Where Should Control Reside in Multi-Agent Language-Model Systems?
DOI:
https://doi.org/10.34190/icair.5.1.4157Keywords:
Multi-Agent, Governance, Language Model SystemAbstract
As language model agents change from simple assistants to independent systems that can collaborate and use tools, an important design question arises: where should control and oversight ( i.e. governance) be placed in these systems? Governance refers to the methods that guide how agents behave, manage information flow, and enforce operational policies. Its placement - whether centralized or distributed - directly affects the system’s safety, transparency, and runtime performance. It also impacts the ability to create formal safety arguments, which are increasingly important for using complex AI in real-world situations. While many efforts focus on aligning agents or using safety tools, there is still limited research on how different governance placements - centralized, distributed, or hybrid - affect system safety and performance throughout their lifecycle. This paper addresses that challenge by defining and comparing three governance structures for multi-agent language model systems. We examine centralized control through a single coordinator, distributed governance within individual agents, and a hybrid model that combines global oversight with local independence. These models are tested using a multi-agent platform created for open-ended question answering, which requires agents to retrieve, reason, and work together with various and unpredictable data. We looked at system behavior across several important areas: such as task completion, answer helpfulness, answer relevancy, transparency, retrieval confidence, and average runtime.
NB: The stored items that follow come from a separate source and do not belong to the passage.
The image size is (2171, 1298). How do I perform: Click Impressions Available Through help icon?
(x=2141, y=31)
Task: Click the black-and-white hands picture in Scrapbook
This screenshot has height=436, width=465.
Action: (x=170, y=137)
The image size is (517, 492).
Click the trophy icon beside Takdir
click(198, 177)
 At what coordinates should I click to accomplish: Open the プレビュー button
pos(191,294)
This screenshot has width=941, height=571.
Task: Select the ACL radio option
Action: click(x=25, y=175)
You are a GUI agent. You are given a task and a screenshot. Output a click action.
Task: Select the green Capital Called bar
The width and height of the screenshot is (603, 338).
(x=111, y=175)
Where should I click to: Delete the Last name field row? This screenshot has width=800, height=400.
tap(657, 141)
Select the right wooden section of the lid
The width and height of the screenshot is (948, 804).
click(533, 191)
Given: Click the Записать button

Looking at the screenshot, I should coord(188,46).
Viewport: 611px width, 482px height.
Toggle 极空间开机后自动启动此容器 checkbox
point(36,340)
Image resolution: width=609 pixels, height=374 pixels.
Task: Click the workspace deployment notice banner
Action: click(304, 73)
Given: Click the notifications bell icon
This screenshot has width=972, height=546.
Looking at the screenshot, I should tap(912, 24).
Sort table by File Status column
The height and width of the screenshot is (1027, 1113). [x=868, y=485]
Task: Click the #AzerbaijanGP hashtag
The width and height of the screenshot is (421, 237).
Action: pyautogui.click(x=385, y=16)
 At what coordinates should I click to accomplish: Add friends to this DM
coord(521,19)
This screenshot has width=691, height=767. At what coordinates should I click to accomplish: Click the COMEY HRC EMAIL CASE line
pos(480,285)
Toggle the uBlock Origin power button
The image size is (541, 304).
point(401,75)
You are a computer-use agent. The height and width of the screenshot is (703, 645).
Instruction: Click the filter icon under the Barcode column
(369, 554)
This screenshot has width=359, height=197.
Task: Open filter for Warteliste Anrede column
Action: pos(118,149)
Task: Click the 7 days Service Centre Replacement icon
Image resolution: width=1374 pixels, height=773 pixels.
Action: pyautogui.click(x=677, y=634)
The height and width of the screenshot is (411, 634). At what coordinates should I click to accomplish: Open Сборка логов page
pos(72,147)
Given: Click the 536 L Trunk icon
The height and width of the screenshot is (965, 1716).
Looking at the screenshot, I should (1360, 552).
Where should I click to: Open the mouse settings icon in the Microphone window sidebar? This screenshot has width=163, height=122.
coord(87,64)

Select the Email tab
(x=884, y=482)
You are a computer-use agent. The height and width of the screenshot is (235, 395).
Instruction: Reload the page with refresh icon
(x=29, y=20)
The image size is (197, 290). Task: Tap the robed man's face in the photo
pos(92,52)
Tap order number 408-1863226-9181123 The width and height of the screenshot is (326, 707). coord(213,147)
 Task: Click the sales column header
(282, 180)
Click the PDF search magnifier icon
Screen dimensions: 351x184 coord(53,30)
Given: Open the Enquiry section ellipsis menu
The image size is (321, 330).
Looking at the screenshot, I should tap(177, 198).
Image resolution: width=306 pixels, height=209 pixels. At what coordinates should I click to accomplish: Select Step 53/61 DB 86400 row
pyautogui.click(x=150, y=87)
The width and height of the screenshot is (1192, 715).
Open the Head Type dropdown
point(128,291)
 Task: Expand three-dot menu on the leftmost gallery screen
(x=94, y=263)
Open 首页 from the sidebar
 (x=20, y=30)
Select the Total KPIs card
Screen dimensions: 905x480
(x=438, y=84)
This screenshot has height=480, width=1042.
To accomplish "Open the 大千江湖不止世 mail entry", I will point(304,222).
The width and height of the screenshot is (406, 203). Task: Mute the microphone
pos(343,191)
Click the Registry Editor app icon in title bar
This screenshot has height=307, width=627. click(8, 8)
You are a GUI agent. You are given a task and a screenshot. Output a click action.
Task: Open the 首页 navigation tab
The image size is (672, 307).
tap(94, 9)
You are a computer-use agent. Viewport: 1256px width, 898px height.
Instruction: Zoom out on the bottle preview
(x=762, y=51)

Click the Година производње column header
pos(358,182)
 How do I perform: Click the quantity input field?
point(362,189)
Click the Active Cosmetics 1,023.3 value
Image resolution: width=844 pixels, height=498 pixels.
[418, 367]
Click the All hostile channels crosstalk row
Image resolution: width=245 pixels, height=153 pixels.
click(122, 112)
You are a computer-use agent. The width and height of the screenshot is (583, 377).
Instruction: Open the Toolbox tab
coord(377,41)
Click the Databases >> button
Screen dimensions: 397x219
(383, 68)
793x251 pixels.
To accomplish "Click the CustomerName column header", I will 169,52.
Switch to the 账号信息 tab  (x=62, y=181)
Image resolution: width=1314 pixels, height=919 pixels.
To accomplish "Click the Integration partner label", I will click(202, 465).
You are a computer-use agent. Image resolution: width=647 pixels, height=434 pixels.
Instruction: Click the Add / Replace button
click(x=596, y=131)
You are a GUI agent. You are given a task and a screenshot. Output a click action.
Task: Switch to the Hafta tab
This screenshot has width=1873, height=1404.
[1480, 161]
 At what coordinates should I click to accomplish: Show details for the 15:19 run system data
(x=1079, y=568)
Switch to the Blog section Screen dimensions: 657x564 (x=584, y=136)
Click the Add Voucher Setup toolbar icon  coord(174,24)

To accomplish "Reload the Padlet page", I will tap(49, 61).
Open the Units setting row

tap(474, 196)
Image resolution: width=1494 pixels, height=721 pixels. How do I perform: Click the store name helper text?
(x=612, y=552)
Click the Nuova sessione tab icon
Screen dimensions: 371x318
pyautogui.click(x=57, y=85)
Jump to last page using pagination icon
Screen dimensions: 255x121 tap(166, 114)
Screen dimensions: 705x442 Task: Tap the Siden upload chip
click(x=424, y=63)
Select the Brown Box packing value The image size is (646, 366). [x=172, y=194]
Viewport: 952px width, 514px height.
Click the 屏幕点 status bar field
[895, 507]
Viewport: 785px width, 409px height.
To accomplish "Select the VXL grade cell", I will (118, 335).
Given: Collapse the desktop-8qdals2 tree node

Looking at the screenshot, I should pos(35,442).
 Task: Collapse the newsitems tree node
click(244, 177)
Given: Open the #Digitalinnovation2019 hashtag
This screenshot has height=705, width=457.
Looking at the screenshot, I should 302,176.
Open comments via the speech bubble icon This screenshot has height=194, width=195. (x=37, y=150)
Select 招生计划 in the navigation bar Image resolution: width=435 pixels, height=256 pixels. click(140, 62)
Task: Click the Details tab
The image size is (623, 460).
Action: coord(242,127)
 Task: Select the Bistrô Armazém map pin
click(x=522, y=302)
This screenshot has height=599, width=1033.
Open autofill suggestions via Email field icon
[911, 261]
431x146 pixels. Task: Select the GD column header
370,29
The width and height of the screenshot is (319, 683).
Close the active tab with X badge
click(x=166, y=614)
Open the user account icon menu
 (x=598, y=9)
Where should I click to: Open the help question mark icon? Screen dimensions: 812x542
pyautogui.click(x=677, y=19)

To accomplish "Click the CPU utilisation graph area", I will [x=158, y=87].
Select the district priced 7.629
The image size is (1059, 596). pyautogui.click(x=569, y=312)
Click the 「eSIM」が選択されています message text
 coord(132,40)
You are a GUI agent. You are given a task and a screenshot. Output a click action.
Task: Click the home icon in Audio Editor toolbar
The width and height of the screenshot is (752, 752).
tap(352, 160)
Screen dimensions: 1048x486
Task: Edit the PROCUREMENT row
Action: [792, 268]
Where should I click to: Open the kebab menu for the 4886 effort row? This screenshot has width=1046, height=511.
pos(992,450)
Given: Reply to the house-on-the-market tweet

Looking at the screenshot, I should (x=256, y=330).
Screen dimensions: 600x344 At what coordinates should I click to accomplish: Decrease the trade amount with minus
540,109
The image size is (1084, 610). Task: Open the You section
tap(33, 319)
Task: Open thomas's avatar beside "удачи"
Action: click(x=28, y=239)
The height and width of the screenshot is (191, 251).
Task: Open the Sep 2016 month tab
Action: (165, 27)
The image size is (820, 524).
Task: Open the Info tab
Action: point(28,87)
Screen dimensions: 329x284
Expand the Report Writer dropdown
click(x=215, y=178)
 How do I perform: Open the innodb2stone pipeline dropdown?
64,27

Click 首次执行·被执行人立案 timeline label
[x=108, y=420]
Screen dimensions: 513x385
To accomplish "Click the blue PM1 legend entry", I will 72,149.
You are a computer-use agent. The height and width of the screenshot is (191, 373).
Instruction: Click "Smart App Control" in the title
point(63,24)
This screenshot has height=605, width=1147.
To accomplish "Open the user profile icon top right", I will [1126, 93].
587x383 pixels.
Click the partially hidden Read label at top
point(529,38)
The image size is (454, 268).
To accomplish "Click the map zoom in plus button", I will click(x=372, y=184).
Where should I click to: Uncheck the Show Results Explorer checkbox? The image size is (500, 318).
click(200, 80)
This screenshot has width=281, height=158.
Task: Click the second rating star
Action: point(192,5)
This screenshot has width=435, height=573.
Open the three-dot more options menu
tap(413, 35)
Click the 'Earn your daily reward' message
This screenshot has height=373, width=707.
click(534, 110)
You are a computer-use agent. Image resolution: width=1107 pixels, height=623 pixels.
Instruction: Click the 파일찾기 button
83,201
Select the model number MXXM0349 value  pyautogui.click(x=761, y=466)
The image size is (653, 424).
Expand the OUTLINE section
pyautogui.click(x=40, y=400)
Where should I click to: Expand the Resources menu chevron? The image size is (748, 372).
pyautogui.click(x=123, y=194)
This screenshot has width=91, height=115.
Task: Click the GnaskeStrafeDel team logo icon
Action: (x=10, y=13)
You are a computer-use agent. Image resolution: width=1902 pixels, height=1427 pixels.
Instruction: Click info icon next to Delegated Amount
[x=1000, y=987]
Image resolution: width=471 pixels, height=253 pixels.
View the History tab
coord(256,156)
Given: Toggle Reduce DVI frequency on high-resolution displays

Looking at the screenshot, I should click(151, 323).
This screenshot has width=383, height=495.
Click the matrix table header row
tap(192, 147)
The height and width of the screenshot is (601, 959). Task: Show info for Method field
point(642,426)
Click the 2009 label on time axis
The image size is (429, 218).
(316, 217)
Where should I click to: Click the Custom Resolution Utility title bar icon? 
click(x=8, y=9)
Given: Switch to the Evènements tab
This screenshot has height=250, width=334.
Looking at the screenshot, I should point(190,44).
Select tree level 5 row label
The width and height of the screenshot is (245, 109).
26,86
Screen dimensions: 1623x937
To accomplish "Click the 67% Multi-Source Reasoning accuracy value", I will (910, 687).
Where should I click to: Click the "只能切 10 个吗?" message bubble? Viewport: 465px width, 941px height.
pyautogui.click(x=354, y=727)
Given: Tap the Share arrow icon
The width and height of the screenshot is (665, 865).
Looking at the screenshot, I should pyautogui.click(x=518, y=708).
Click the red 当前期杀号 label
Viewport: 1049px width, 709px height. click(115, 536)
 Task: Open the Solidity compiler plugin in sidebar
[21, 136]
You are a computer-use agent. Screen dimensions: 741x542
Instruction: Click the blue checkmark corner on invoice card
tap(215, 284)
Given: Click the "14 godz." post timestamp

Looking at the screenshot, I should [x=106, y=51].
The results show clear trade-offs. Distributed governance improves transparency and makes it easier to follow agent reasoning, but it also leads to longer runtimes due to additional checks and retries. Centralized and hybrid designs provide similar output quality but operate much more efficiently. To our knowledge, this is the first direct comparison of governance placement in multi-agent LLM systems. The evidence shows that governance is not a minor detail; it is a key design choice that impacts system safety, speed, and reliability in real-world tasks.